Posted on 07/12/2002 9:58:24 PM PDT by RCW2001

Bush's top corporate-crime fighter was director company that paid $400 million to settle fraud charges
LESLIE MILLER, Associated Press Writer
Friday, July 12, 2002
©2002 Associated Press

URL: http://www.sfgate.com/cgi-bin/article.cgi?f=/news/archive/2002/07/12/national0020EDT0401.DTL

(07-12) 21:50 PDT WASHINGTON (AP) --

The leader of President Bush's new task force on corporate crime was a director of a credit card company that paid more than $400 million to settle charges of consumer and securities fraud.

Larry Thompson, the deputy attorney general, served on the board of the company, Providian Financial Corp., from June 1997 until he was confirmed by the Senate in May 2001, according to Securities and Exchange Commission documents.

During that period, state, local and federal agencies investigated Providian for gouging its customers, who filed class-action lawsuits against the company. Providian paid more than $400 million in 2000 to settle the investigations and lawsuits.

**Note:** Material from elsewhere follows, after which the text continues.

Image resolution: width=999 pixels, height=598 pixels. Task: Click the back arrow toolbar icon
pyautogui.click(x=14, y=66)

During the first two weeks in 1999 after the government investigations were disclosed, the company's shares plunged from $62.06 to as low as $39.22.

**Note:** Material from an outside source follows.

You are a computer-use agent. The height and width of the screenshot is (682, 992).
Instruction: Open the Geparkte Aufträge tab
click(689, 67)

In March, Providian agreed to pay $38 million to settle a class-action lawsuit filed by shareholders alleging the company inflated its profits through its price-gouging practices.

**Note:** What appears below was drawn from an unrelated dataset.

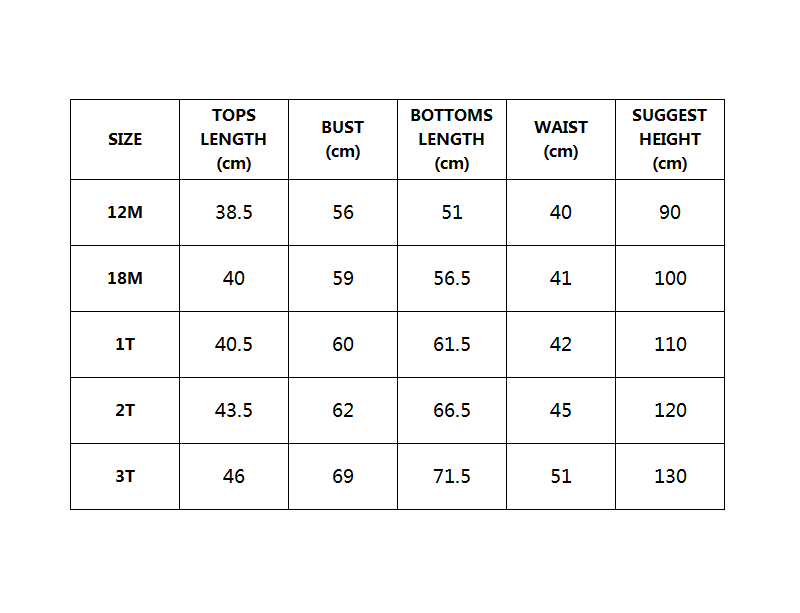Click the 1T size row label
800x613 pixels.
(x=125, y=345)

The settlement covered investors who bought the company's stock between Jan. 21, 1999 and June 4, 1999, when Thompson was a company director.

The Washington Post, which first reported Thompson's connection with the credit card company, said he held 89,651 shares of Providian on March 21. Those shares were valued at more than $4.7 million on the day he took office as deputy attorney general.

Thompson was not questioned about his role at Providian during his Senate confirmation hearings.

Providian's officers and directors, including Thompson, are defendants in a class-action lawsuit brought by company employees who claim they urged large holdings of Providian stock in 401(k) retirement plans while they were employing questionable accounting methods and cashing in on their own shares.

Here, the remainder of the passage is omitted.